Shreveport's West End
- Robin Cole-Jett

- 4 hours ago
- 2 min read

In most cities along the Red River, destructive city planning -- a bad idea from the last half of the last century -- can be easily discerned, and ironically enough, you can see it from your car window. Downtown cores were waylaid in favor of the "strips" and shopping malls, and the malls and strip roads are now neglected in favor of strip malls that hug the interstates. There are a multitude of examples, but one of the most obvious ones is Sherman (Grayson County, Texas), where its downtown's shopping moved to Texoma Parkway (the location of Sher-Den Mall & Midway Mall), and which is now almost completely abandoned for the corporate monoliths that reside at the intersection of US 75 & US 82.

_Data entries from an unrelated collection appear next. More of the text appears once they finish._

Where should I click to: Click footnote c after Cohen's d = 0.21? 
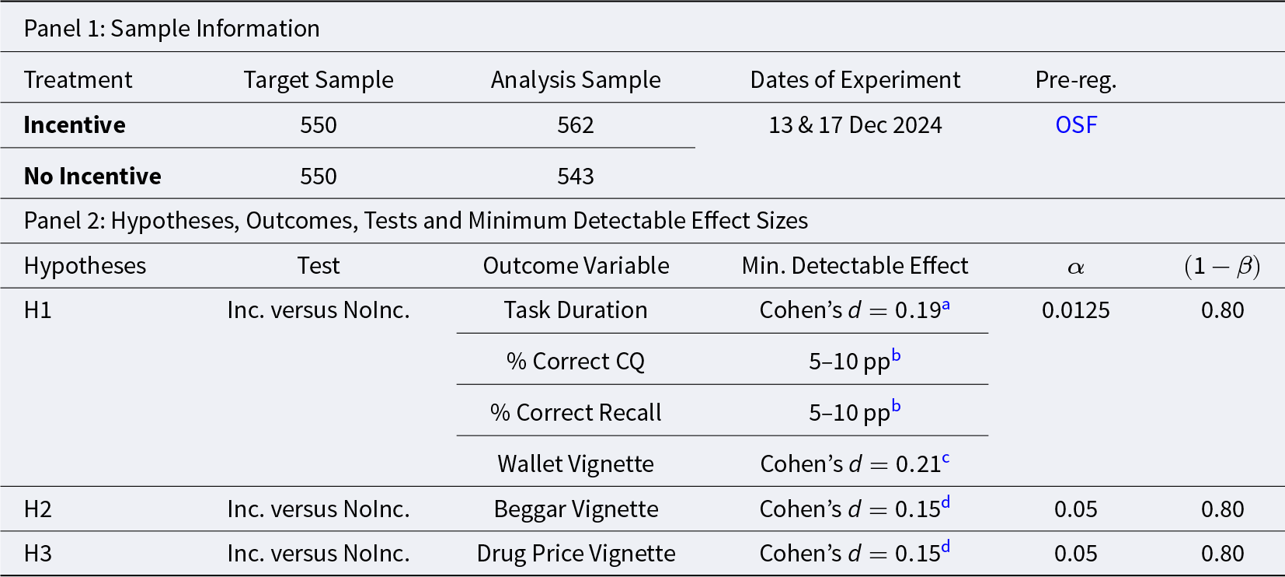(945, 459)
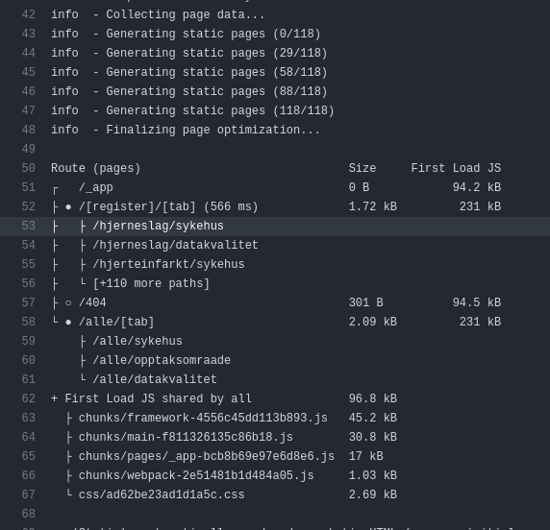This screenshot has height=530, width=550.
Task: Click the 'css/ad62be23ad1d1a5c.css' line
Action: coord(162,494)
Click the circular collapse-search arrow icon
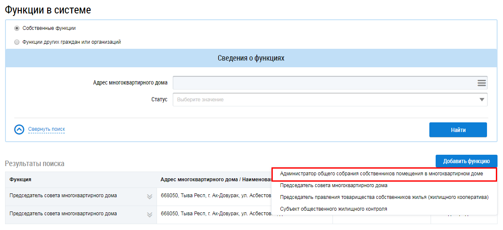Viewport: 503px width, 230px height. (x=19, y=130)
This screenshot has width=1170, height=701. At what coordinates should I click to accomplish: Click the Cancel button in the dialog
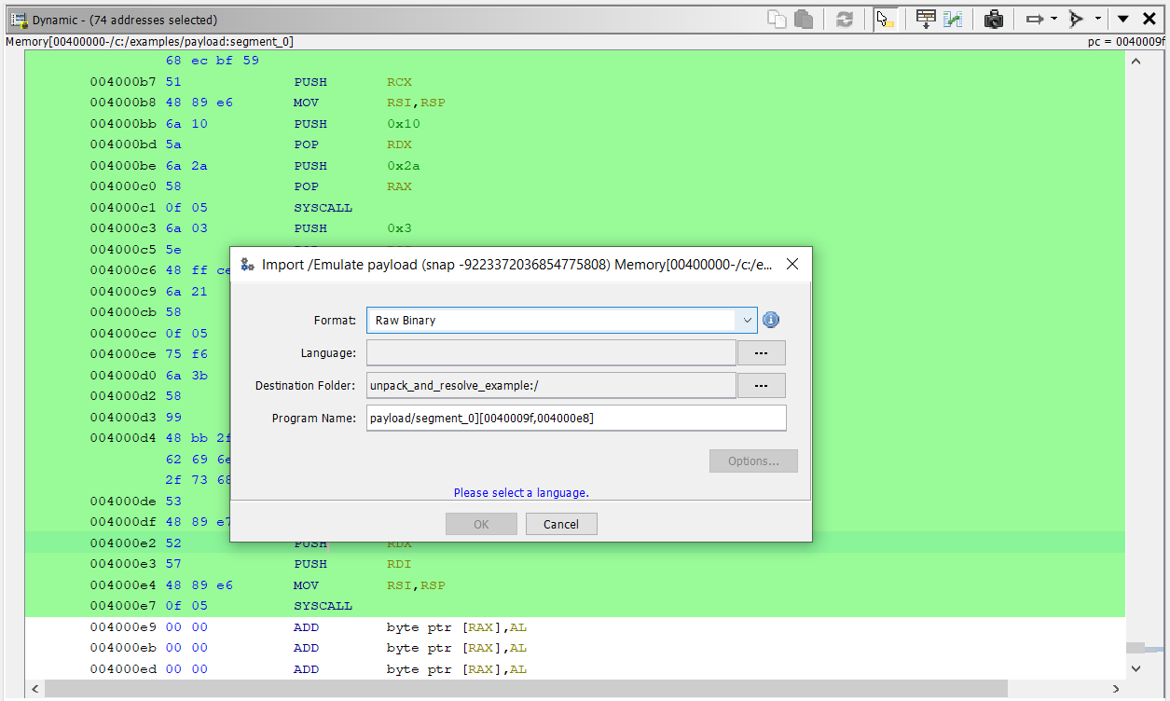click(561, 524)

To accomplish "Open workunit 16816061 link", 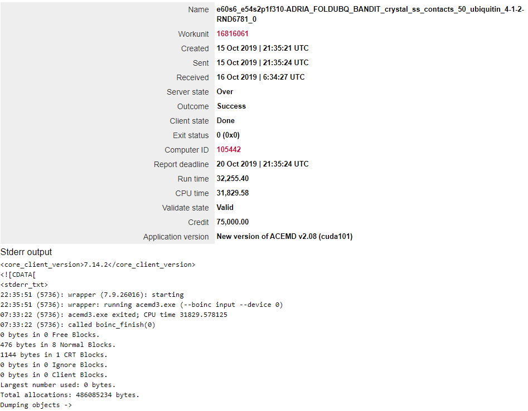I will pyautogui.click(x=232, y=33).
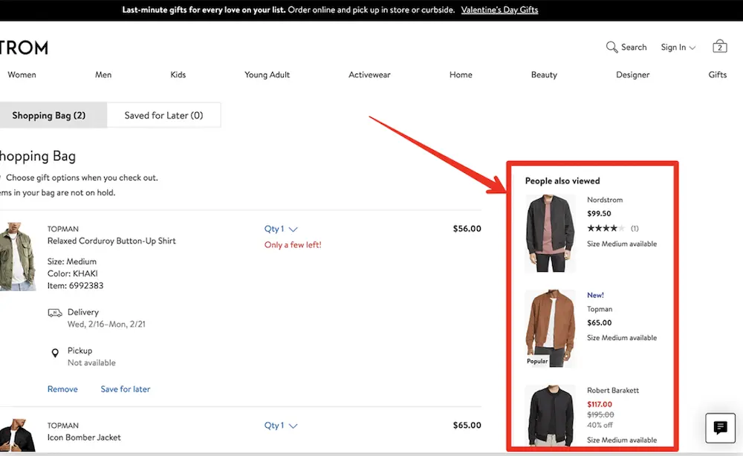Click the brown Topman jacket thumbnail

point(550,328)
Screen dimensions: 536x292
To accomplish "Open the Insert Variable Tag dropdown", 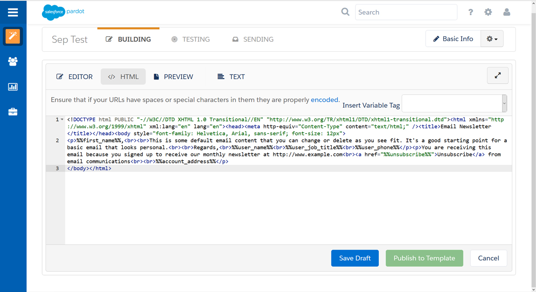I will coord(454,104).
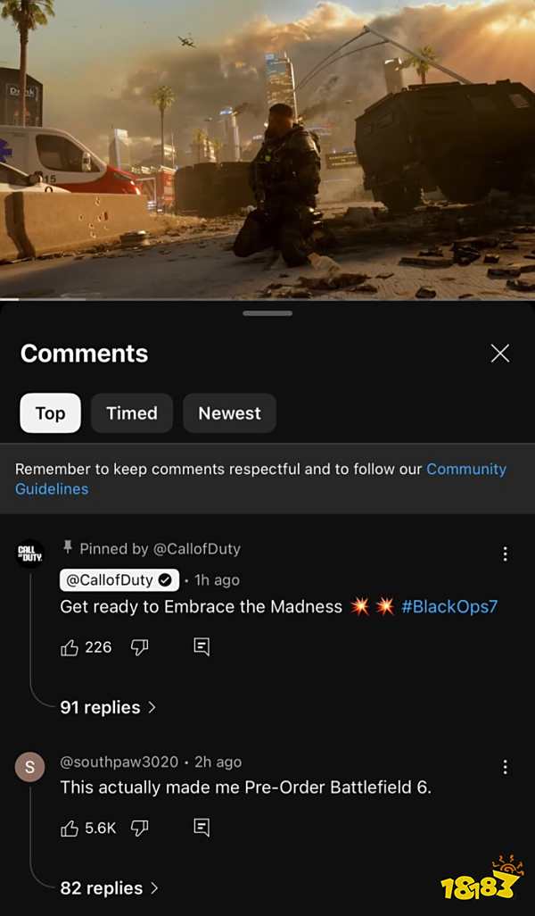The height and width of the screenshot is (916, 535).
Task: Expand the 82 replies thread
Action: point(109,888)
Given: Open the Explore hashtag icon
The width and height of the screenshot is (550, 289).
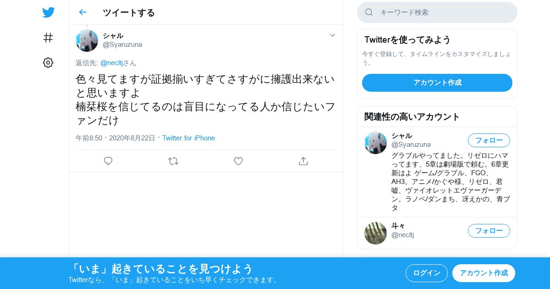Looking at the screenshot, I should pyautogui.click(x=48, y=38).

Shreveport (Caddo Parish, Louisiana) is another brutal example of this practice. Before Texas Avenue/US 79/ US 80 was usurped by Interstate 20, Shreveport's "West End" was a strip that featured a number of businesses, where convenience shopping by car fueled its architecture and siphoned business from downtown (puns intended!). Shreveport's West End is now an archeological relic, and one of its most obvious tombs is Peyton's Cut Rate Drug Store.
B.F. Peyton, the proprietor, incorporated this structure/pharmacy with other partners, naming the business/location the West End Drug Company in 1908. It was one of the first businesses in the city's "West End," which advertised itself a half century later as a "City within Itself." I believe the trolley reached here and later, of course, the development was a good thoroughfare for consumers in their cars.
Throughout the years, the structure was known as Peyton's, and it remained under Peyton's ownership at least until his death in 1945, if not beyond. The building rented advertising space on the top as the "most prominent location in town;" leased the upstairs rooms; rented retail space; and The Shreveport Times once kept a "Want ad branch office" inside.
By the late 1960s, crime had reared its head in this portion of Texas Avenue, where the West End was cut off from town by that blasted Interstate. Of course I blame that beast of a road. It's alienating. I believe the mounting crime and isolation led to the closure of the drug store.
Today, the neon signs have been removed from the two story building at 1872 Texas Avenue, but luckily, the structure still stands. Behind Peyton's skeleton is Herby K's, one of Shreveport's longest-serving restaurants. Luckily, its existence has begun revitalization attempts along Texas Avenue. Art venues, clubs, and street vendors are bringing people back to the long-neglected strip, so we'll see what will happen to this building in the next few years.